In January I traveled to Italy with 29 undergraduates and another faculty member for a course examining the church’s “communication for communion” in the Renaissance and modern/postmodern periods.

Standing near Rome’s Colosseum is the Arch of Titus, built to commemorate the Roman Empire’s triumph in the Great Jewish Revolt and destruction of the Second Temple of Jerusalem in 70 CE. The arch depicts Jewish people marched to Rome as slaves with the Temple’s menorah as a spoil of war. From the arch, one can look down into the Forum, center of Roman political and economic life.
With the fall of the empire, the Forum deteriorated to ruins, however, the Arch of Titus remained and was repurposed. In the mid-16th century, Pope Paul IV selected it as the site for a yearly oath of obedience from the Jewish leaders, a ritual that included kissing the pope’s feet. Standing beneath a Roman memorial to a destruction at once spiritual and political, the pope reinforced both Christian claims to spiritual superiority over Jews and the political power of the Papal States over Jews.
This combination of spiritual and political power was institutionalized by Paul IV’s creation of the Jewish Ghetto, which confined Jews to a small, frequently-flooded section of Rome, controlled their professions, legislated their interactions with Christians, required the wearing of symbolic clothing to signal their religious identity, and permitted only one synagogue. Four churches stood sentry on the ghetto’s border; Jews were forced to attend masses to prompt conversion to Christianity. An inscription over the door to one church quotes in both Hebrew and Latin the prophet Isaiah on the rebelliousness of the people of Israel, underscoring Christian views of Jewish unfaithfulness to God, and using the words of their scripture against Jews. The ghetto remained until well into the 19th century; it was razed not by papal decree, but rather through the unification of Italy and the end of the Papal States.

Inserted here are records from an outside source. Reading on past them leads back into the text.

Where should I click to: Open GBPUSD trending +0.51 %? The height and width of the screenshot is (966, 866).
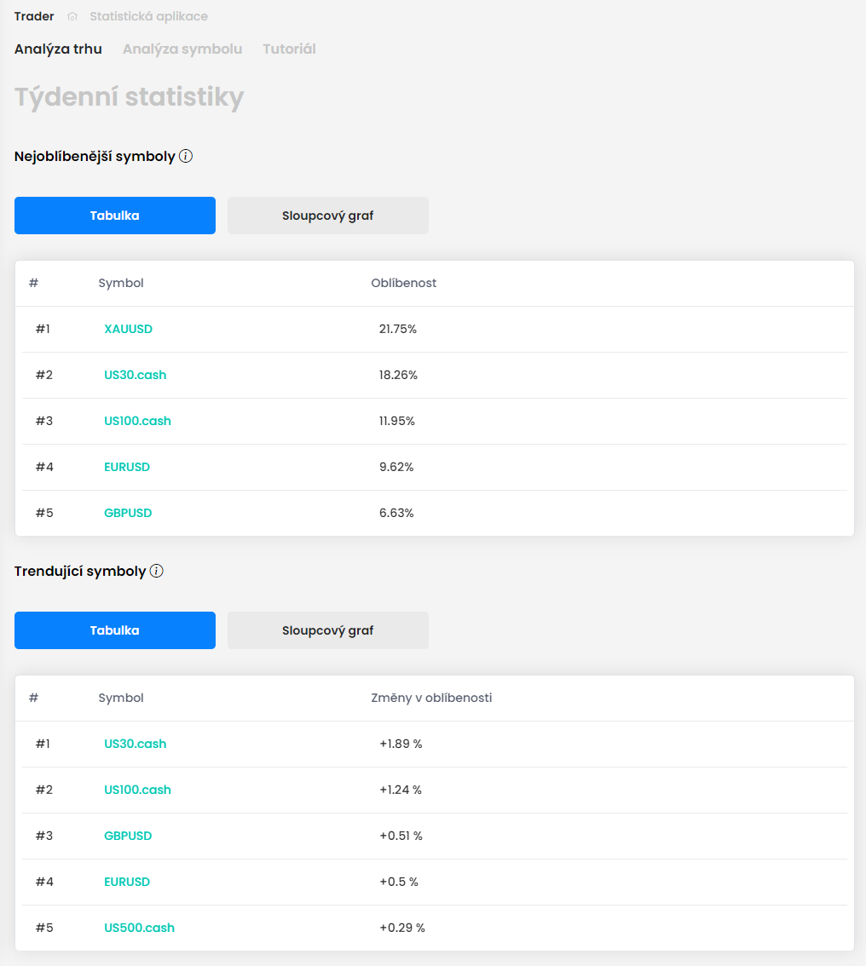click(128, 836)
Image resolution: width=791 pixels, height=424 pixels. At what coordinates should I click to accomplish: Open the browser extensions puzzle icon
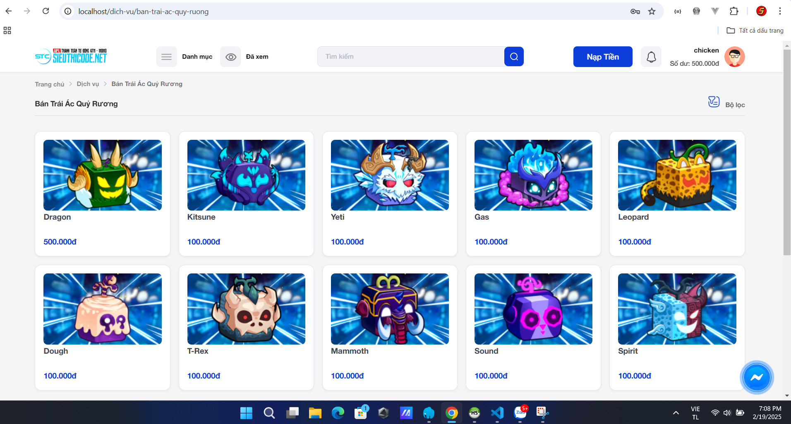[x=734, y=11]
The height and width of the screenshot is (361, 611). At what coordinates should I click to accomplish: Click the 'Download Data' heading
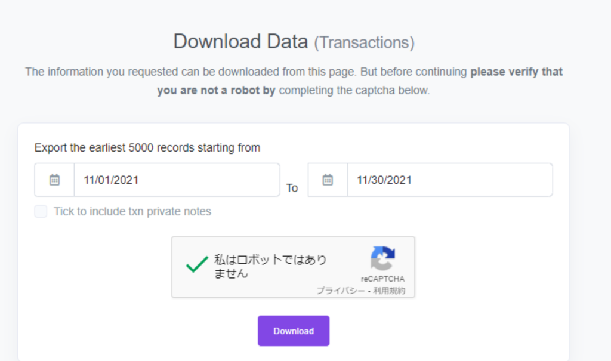click(x=241, y=41)

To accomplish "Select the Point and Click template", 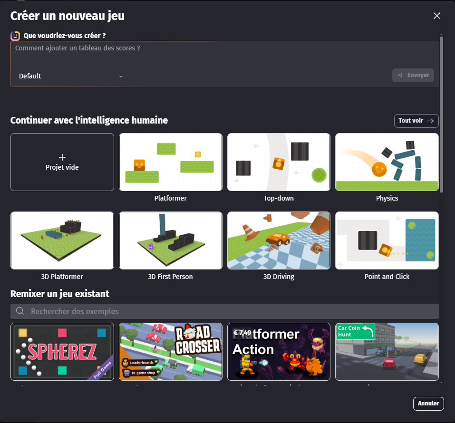I will [387, 240].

The Great Synagogue of Rome stands on the remains of the ghetto. Built in 1901, the first rounding up of Roman Jews occurred just beyond its walls. Embedded in the streets today are brass cobblestones with the names those who were taken, records of life and death in a place surrounded by churches whose members all too often remained silent in the face of their neighbor’s distress.
Our own Catholic history shows the suffering inflicted when marginalization becomes ritual, when fear becomes political policy, when self-interest becomes a zero-sum game. The Arch of Titus memorializes not only the Roman Empire, but also the actions of the church which both arose from and reinforced hatred for Jews among Catholics. The brass cobblestones, in German, stolpersteine, literally, stumbling blocks, should trip up our assumptions that the deep roots of religious suspicion, mistrust, and hard-heartedness have been dug out of our Christian witness.

Our own time offers no shortage of opportunities to learn from the past. Twice in January, multiple bomb threats were called in to Jewish centers in the United States. Yesterday, Holocaust Remembrance Day, Mr. Trump signed an executive order indefinitely suspending the entry of refugees from Syria and prohibiting entry to the United States for 90 days to immigrants and non-immigrants from seven predominantly Muslim countries.
Catholics have a history to remember and choices to make.
How will future memorials reflect our actions today?